## PROBLEM DESCRIPTION
Reproduce verbatim the portion of the material that begins with the line containing "Viewport: 1227px width, 876px height." and continues through the end of the material, including both the first and last lines.

--- BEGIN MATERIAL ---

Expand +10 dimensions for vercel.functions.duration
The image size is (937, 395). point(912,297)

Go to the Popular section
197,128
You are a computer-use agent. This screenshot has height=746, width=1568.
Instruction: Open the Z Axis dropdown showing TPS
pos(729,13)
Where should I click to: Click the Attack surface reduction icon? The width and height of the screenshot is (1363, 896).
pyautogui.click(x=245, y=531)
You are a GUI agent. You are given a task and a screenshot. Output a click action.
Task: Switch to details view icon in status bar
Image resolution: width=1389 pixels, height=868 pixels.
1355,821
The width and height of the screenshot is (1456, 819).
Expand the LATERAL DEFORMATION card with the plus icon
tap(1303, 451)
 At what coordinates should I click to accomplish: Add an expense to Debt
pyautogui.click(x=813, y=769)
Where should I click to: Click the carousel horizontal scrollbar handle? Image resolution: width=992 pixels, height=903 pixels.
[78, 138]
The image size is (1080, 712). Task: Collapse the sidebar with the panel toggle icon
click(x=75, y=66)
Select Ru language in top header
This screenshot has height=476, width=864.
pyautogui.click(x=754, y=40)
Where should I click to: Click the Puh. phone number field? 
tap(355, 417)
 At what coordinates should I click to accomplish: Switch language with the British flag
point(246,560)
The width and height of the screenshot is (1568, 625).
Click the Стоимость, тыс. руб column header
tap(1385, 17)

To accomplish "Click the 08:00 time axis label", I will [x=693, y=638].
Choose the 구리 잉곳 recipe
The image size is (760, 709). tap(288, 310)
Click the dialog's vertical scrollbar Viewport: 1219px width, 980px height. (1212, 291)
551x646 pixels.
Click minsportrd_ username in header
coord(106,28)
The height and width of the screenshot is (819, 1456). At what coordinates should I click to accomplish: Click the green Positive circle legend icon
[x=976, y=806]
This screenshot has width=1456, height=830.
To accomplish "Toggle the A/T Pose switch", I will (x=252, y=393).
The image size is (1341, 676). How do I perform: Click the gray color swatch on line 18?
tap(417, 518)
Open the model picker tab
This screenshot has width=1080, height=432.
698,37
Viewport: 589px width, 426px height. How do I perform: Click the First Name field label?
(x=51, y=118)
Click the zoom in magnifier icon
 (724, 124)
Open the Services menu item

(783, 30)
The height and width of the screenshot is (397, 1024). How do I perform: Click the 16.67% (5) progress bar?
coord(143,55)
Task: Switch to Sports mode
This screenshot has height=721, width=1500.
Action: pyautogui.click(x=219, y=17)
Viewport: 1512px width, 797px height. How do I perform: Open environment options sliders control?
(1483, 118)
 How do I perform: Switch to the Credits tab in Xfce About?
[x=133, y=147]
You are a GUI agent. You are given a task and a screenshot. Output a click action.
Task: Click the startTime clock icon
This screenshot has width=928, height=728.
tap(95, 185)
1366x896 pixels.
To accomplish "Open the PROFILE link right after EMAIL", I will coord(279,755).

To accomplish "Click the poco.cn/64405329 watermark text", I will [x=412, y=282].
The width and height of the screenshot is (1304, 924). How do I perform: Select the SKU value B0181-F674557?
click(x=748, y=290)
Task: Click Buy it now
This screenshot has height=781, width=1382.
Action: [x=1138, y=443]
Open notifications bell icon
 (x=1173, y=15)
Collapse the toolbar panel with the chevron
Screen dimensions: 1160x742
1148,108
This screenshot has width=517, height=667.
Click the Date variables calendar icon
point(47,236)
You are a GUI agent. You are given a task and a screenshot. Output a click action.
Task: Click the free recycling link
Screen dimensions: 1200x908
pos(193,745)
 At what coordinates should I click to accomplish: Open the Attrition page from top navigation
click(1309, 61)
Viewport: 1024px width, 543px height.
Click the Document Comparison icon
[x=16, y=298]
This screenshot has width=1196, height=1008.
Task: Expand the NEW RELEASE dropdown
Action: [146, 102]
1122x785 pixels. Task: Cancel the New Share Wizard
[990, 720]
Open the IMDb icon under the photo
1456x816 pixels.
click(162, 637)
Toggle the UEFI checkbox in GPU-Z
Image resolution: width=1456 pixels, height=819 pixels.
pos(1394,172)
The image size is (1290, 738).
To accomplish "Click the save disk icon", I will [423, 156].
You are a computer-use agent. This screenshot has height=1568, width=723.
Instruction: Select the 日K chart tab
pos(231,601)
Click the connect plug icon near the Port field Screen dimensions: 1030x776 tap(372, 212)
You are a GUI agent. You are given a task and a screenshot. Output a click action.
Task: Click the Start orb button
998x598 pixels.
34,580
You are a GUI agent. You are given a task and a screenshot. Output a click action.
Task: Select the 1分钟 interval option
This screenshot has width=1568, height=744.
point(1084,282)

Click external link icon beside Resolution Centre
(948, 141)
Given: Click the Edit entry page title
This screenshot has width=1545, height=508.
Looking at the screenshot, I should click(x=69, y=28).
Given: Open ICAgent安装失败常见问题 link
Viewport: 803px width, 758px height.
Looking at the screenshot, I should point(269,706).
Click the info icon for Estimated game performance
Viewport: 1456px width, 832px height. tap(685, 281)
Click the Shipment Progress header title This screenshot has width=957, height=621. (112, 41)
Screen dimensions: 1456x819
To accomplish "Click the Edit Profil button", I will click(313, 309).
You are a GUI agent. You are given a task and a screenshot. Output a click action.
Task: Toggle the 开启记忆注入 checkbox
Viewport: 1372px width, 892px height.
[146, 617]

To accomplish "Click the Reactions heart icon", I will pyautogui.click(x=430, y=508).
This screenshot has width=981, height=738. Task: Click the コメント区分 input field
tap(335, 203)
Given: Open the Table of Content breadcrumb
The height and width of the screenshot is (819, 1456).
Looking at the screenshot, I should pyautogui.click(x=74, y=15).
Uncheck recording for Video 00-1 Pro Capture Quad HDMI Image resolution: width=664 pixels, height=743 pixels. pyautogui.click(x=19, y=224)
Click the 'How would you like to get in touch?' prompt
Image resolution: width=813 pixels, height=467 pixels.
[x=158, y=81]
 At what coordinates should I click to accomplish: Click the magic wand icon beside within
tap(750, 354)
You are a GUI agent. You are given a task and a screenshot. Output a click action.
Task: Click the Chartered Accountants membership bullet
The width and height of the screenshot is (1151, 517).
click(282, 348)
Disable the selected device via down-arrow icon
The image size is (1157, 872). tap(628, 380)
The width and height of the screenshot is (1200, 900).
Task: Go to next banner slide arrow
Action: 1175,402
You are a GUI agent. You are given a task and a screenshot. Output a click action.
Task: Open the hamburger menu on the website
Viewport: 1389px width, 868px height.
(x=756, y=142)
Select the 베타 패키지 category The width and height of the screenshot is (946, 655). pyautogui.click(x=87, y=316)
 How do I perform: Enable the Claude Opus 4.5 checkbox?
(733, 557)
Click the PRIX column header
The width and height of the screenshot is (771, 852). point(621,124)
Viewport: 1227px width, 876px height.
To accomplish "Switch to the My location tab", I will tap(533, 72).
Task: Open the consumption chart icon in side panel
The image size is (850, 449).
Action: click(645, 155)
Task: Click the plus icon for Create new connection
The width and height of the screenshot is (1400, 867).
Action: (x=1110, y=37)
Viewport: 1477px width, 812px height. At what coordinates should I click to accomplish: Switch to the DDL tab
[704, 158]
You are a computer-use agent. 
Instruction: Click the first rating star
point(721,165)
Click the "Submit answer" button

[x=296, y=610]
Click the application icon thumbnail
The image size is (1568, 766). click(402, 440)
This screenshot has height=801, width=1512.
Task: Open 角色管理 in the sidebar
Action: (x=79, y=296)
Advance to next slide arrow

--- END MATERIAL ---

## OUTPUT BELOW
Viewport: 1227px width, 876px height.
To accomplish "Switch to the My location tab", I will tap(533, 72).
Task: Open the consumption chart icon in side panel
The image size is (850, 449).
Action: click(645, 155)
Task: Click the plus icon for Create new connection
The width and height of the screenshot is (1400, 867).
Action: (x=1110, y=37)
Viewport: 1477px width, 812px height. At what coordinates should I click to accomplish: Switch to the DDL tab
[704, 158]
You are a computer-use agent. 
Instruction: Click the first rating star
point(721,165)
Click the "Submit answer" button

[x=296, y=610]
Click the application icon thumbnail
The image size is (1568, 766). click(402, 440)
This screenshot has height=801, width=1512.
Task: Open 角色管理 in the sidebar
Action: (x=79, y=296)
Advance to next slide arrow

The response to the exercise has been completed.